▶ _Provided data_:
┄┄┄┄┄┄┄┄┄┄┄┄┄┄┄┄┄┄┄┄

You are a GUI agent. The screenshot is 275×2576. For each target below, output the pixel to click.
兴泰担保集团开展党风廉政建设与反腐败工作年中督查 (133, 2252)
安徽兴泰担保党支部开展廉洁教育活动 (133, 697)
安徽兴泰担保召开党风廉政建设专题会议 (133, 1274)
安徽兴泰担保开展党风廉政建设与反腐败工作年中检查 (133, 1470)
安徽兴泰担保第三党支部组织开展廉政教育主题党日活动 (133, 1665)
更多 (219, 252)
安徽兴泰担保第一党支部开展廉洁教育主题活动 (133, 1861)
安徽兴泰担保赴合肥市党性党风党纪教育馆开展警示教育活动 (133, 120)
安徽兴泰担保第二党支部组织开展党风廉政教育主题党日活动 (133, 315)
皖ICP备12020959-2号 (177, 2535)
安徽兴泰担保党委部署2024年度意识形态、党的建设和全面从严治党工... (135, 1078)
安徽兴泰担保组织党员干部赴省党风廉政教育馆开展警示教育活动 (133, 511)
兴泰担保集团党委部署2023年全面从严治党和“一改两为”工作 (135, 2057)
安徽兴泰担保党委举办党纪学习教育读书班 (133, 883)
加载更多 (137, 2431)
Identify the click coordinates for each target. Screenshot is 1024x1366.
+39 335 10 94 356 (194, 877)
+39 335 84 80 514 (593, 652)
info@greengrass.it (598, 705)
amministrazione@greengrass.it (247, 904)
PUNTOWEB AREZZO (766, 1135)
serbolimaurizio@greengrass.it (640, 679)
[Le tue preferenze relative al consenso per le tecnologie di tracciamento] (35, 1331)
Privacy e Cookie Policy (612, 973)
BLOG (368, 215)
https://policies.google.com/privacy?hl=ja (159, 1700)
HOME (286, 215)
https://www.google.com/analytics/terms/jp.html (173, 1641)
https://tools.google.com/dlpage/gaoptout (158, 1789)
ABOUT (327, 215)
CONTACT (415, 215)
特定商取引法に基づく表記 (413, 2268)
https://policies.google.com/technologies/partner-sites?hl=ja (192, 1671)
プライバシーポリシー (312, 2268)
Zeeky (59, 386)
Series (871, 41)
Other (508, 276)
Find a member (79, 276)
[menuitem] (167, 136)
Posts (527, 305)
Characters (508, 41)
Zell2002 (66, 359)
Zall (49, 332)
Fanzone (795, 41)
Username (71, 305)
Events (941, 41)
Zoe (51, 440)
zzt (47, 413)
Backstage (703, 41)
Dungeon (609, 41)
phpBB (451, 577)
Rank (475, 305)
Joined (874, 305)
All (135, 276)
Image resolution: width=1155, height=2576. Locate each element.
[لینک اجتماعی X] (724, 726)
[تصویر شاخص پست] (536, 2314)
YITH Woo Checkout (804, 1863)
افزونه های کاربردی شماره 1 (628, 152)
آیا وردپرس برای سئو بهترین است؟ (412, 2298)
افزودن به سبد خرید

┄┄┄┄┄┄┄┄┄┄┄┄┄┄┄┄┄┄┄┄

Reply with the number of lines in the preceding entries that contain "https", and no other words.

▶ _Exercise output_:
4